Estratto del testo:
────────────────
Il Consiglio di Stato, Sezione Quarta, con sentenza depositata in data 25 novembre 2025, ha respinto integralmente l’appello proposto dalle società, confermando la legittimità dell’azione promossa dal Consorzio Turistico di Pescia Romana e condannando la società appellante al pagamento delle spese di giudizio.
Il Consorzio, assistito da Alessandra Quattrini (in foto) dello studio Alma Led, ha ottenuto un importante risultato, vedendosi riconosciuta la piena legittimazione ad agire dell’ente consortile in relazione alla tutela delle opere di urbanizzazione e alla corretta localizzazione delle infrastrutture previste negli accordi di lottizzazione.
Il Consiglio di Stato ha chiarito che il Consorzio, in virtù dei compiti statutari di realizzazione e manutenzione delle opere di urbanizzazione, è titolare di una posizione giuridica qualificata e differenziata, idonea a fondare la legittimazione a impugnare i titoli edilizi rilasciati in assenza delle necessarie verifiche sulla disponibilità delle aree.
La sentenza ribadisce inoltre l’obbligo in capo alle amministrazioni comunali di svolgere adeguate istruttorie in presenza di controversie sulla disponibilità dei suoli, rafforzando i principi di legalità e correttezza dell’azione amministrativa.
La sentenza rappresenta un importante precedente a tutela degli enti consortili e della corretta gestione del territorio.
────────────────
Dati da esaminare:
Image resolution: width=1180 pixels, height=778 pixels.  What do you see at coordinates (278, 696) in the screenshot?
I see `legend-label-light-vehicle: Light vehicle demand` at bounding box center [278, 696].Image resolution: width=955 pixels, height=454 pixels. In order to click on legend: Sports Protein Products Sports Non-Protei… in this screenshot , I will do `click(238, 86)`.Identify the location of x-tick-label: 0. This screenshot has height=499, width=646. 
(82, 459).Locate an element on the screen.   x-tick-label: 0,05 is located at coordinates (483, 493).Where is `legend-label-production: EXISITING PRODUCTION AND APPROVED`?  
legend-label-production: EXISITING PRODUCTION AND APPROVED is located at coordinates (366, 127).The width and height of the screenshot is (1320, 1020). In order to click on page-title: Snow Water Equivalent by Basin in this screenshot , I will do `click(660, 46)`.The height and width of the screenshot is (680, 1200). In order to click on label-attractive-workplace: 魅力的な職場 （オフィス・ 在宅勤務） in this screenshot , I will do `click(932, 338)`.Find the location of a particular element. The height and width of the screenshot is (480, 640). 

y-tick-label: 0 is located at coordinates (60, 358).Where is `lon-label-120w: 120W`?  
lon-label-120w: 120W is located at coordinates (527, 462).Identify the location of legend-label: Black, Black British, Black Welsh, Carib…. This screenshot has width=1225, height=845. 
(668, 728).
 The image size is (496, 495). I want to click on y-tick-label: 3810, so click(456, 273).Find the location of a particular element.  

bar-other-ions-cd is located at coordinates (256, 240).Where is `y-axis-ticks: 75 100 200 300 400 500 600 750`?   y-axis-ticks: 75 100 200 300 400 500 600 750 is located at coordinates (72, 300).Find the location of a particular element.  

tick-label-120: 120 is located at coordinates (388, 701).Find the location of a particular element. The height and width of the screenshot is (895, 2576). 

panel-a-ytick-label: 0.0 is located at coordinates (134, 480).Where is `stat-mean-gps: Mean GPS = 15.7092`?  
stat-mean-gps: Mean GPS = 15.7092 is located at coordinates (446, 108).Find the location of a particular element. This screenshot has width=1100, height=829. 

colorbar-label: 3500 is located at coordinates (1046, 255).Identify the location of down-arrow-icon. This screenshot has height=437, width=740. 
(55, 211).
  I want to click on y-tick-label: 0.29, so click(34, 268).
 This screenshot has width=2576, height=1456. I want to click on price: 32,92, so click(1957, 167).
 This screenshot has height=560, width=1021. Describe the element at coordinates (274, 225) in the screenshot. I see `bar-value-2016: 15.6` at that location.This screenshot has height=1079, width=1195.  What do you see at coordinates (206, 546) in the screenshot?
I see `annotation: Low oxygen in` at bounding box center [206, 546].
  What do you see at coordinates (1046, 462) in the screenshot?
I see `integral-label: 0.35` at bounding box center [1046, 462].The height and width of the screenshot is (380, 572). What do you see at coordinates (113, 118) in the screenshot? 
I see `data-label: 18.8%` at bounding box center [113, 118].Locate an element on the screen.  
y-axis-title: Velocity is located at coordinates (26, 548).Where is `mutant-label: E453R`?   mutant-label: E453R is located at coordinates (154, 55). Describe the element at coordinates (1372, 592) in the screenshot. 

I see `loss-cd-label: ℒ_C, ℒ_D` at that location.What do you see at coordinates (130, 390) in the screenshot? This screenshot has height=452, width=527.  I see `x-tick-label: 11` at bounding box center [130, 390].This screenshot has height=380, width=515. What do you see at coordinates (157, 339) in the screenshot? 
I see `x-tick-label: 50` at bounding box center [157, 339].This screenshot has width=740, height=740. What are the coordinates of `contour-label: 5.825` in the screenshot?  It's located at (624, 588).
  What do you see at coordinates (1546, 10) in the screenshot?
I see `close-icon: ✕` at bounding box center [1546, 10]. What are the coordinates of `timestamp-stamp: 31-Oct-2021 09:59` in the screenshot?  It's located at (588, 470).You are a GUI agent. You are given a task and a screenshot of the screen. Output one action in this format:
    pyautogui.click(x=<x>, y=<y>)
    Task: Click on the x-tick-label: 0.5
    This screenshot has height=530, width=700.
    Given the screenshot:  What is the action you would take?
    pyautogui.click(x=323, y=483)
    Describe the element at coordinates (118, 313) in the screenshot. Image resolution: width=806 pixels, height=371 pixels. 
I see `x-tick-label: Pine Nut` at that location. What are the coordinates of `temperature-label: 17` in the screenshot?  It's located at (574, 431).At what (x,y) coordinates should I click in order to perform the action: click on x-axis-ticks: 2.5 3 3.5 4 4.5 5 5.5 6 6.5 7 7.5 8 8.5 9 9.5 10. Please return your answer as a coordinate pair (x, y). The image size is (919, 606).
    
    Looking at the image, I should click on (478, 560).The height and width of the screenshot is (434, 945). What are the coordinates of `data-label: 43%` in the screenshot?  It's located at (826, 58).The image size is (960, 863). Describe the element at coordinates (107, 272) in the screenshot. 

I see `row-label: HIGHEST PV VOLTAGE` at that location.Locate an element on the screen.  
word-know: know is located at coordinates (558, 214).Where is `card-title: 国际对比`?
────────────────
Compiti da svolgere:
a – Traduci in inglese questa frase del testo sulla sentenza del Consiglio di Stato: "La sentenza rappresenta un importante precedente a tutela degli enti consortili e della corretta gestione del territorio."
b – Cita il testo sulla sentenza del Consiglio di Stato da "Il Consiglio di Stato, Sezione" a "accordi di lottizzazione.".
Le voci sono materiale a sé, distinto dal testo.

Elenco risposte:
a – The ruling represents an important precedent for the protection of consortium bodies and the proper management of the territory.

b –
Il Consiglio di Stato, Sezione Quarta, con sentenza depositata in data 25 novembre 2025, ha respinto integralmente l’appello proposto dalle società, confermando la legittimità dell’azione promossa dal Consorzio Turistico di Pescia Romana e condannando la società appellante al pagamento delle spese di giudizio.
Il Consorzio, assistito da Alessandra Quattrini (in foto) dello studio Alma Led, ha ottenuto un importante risultato, vedendosi riconosciuta la piena legittimazione ad agire dell’ente consortile in relazione alla tutela delle opere di urbanizzazione e alla corretta localizzazione delle infrastrutture previste negli accordi di lottizzazione.